# Set task:
Pull out every line of the material that contains the word "block", treating uppercase and lowercase letters as distinct.

----

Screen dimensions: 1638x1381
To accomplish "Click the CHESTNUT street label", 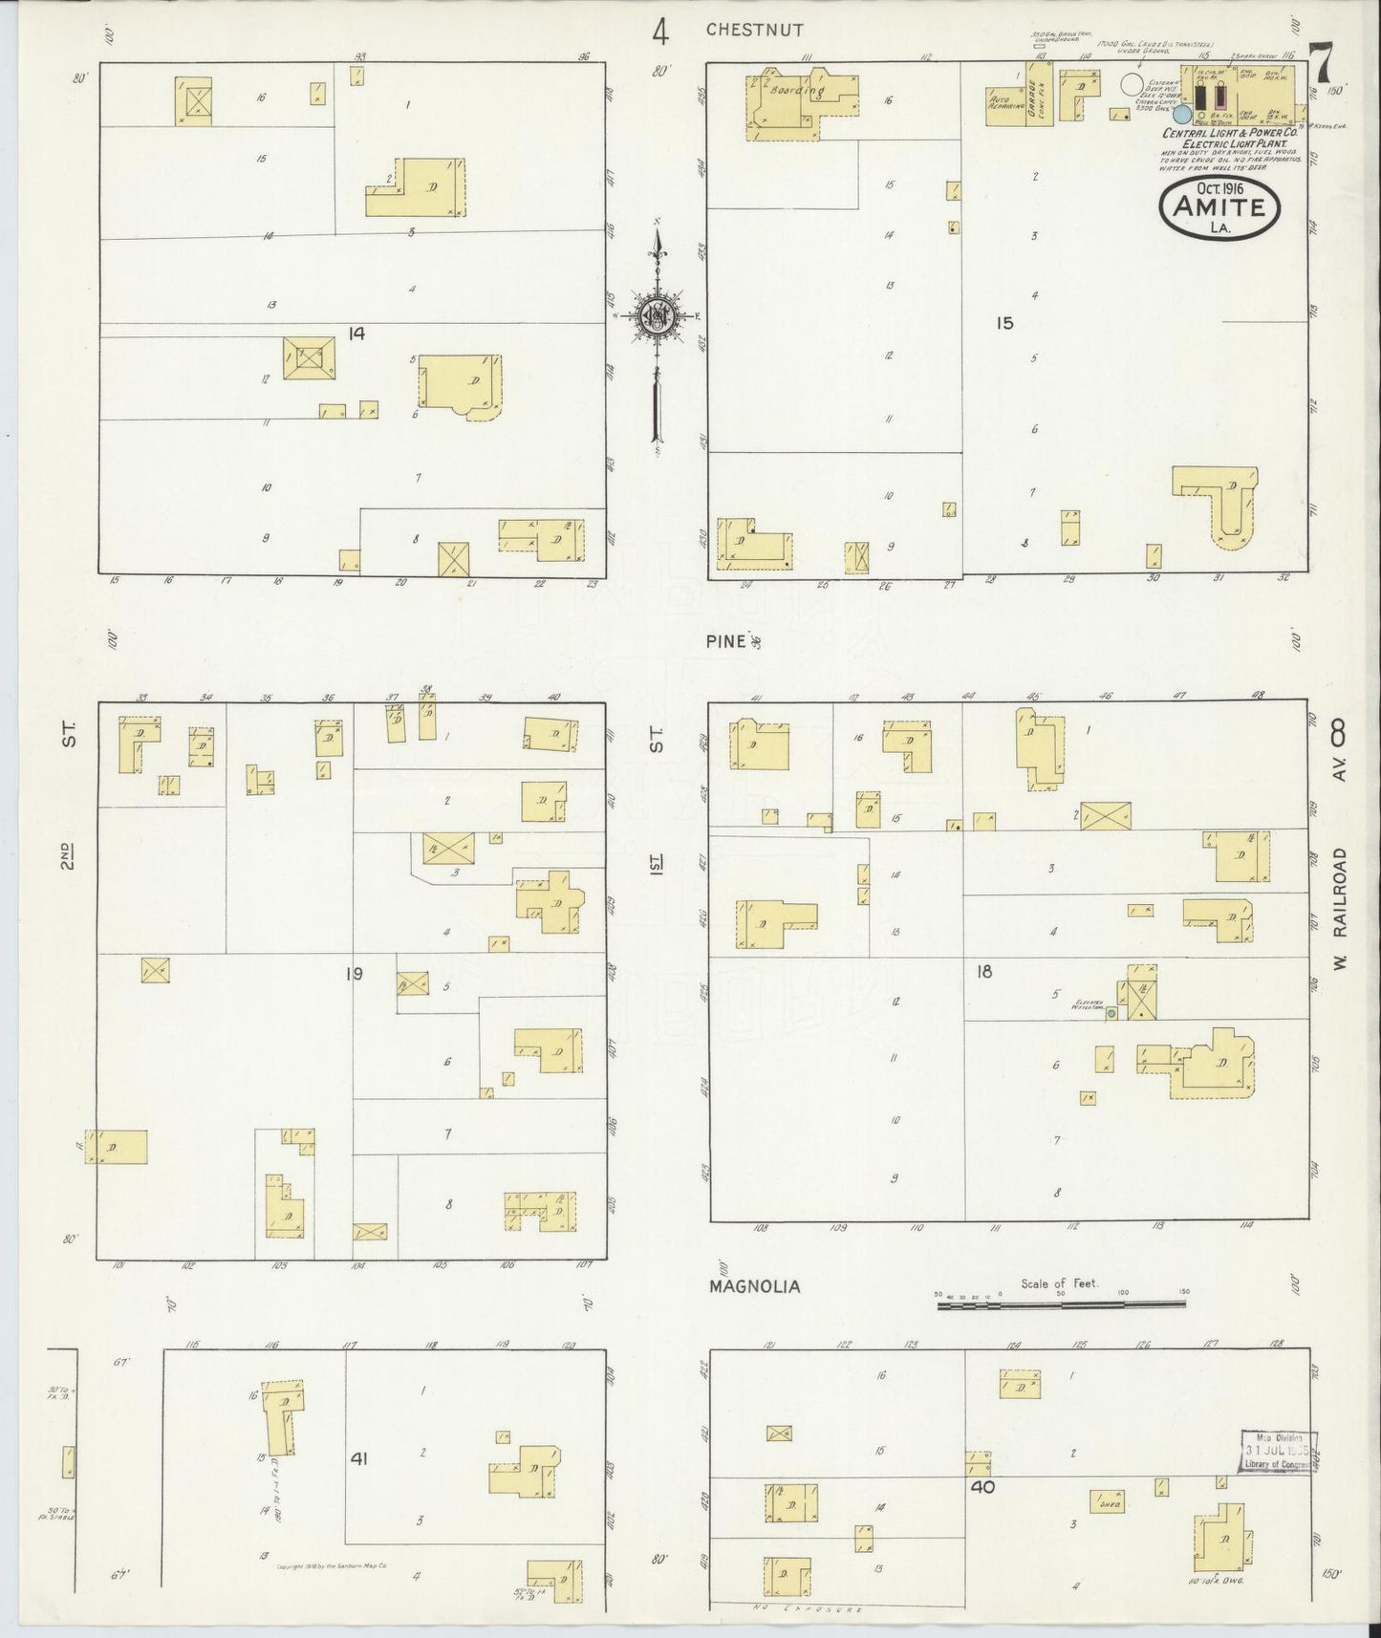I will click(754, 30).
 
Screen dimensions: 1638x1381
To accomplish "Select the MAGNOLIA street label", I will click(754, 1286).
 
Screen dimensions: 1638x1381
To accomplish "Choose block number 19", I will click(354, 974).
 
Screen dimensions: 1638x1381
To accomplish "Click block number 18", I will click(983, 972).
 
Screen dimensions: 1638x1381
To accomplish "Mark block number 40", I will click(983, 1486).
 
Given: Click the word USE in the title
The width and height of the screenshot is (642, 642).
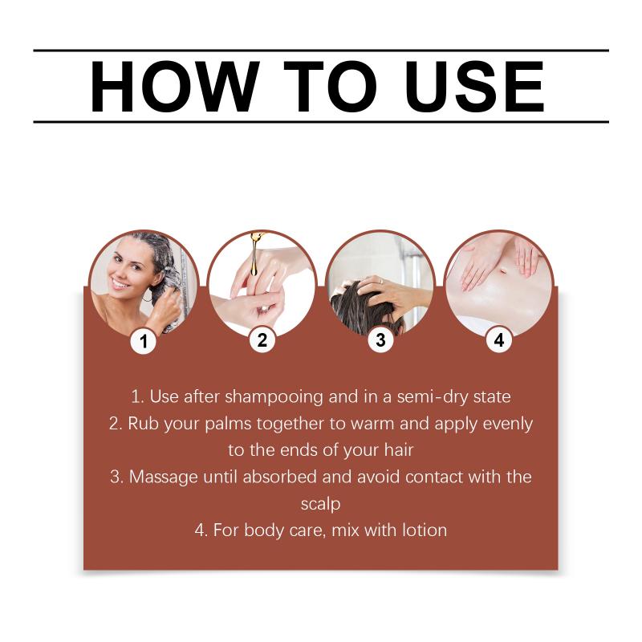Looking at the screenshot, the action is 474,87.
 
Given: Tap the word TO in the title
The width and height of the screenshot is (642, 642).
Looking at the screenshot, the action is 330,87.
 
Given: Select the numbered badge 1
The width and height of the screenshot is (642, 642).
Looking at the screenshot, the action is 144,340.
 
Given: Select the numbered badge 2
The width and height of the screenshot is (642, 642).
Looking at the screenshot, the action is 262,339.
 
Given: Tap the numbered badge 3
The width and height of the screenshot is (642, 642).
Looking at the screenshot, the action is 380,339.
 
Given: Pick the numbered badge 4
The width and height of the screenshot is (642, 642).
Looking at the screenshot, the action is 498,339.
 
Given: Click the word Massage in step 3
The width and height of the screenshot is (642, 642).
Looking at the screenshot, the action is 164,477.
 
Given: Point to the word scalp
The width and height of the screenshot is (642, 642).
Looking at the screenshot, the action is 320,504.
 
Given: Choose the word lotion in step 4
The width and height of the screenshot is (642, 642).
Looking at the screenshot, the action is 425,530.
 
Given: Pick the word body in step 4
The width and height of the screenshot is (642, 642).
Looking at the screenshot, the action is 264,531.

----

# Written solution:
To accomplish "Choose block number 19", I will click(354, 974).
To accomplish "Click block number 18", I will click(983, 972).
To accomplish "Mark block number 40", I will click(983, 1486).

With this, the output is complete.